健康生活TOP 失神 こんなにもある失神の原因!気を失うのは貧血だけではない

こんなにもある失神の原因!気を失うのは貧血だけではない

失神する男性

失神、あるいは気絶と言うのは、一時的に意識を失う発作のことです。全体の約20%を占める、最も多い失神の原因は、後遺症や重い原因疾患のないものですが、だからと言って安心はできません。

まず、残りの80%の中には生命に関わる基礎疾患による場合があると言うことを忘れてはなりません。そしてもう一つの心配は、その意識消失が失神ではない可能性もあると言うことなのです。

貧血はめったに失神の原因にはならない

割合誤解が多いのは、貧血が失神の原因だと思われていることです。これは昔の言葉が原因なのです。失神とは、何らかの原因で脳に回る血流量が極端に減って発生する一時的な意識消失のことを指します。

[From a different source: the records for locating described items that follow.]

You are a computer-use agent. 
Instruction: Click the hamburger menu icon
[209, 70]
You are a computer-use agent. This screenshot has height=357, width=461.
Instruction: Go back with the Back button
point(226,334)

この「脳に回る血流量が極端に減る」という現象を、昔は「脳貧血」と言う言葉で呼んでいたことがあります。この言葉と、赤血球やヘモグロビンの不足などで、血液が薄くなって酸素運搬能力が下がる「本当の貧血」を混同したことが誤解の始まりです。

まずは、どのようなことが原因で失神につながるのか、大まかに紹介し、その後から詳しく見ることにしましょう。

脳卒中は失神の原因にはなりにくい

意外なようですが、これは言葉の問題なのです。失神の原因は脳全体の血流量が下がることで発生しますから、脳の一部にトラブルが起こる脳卒中では発生しにくいのです。

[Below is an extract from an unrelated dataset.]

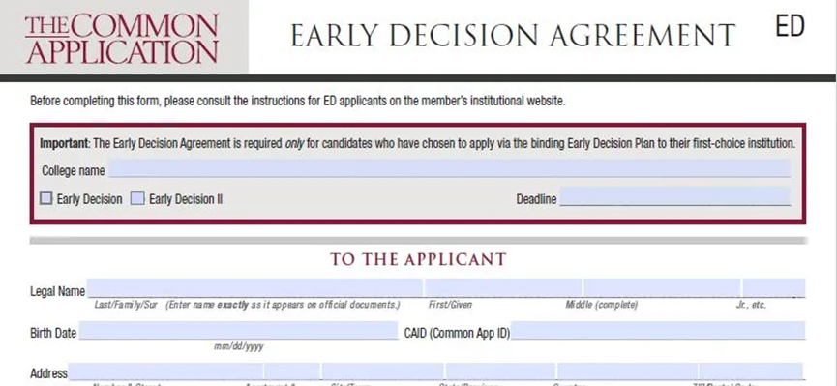Click the Apartment number address field
Screen dimensions: 837x386
(292, 371)
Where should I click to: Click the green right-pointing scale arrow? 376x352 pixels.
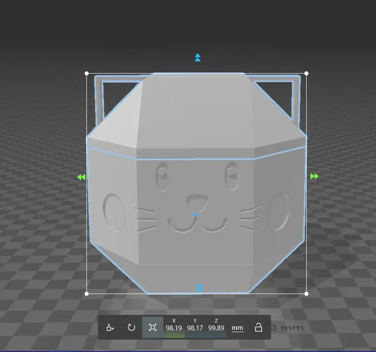point(314,176)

しかし、脳卒中で起こる意識障害は失神と似てはいますが、もっとずっと重篤な症状なのです。失神は数十秒から数分で意識を取り戻しますが、脳卒中による意識障害はなかなか意識が戻りません。

また、てんかんによる意識障害も失神と似ていますが異なるものです。てんかんには痙攣が伴いますが、失神には痙攣が伴いません。また、てんかんに限らず痙攣による意識障害には失禁などを伴いますが、失神でそれは稀です。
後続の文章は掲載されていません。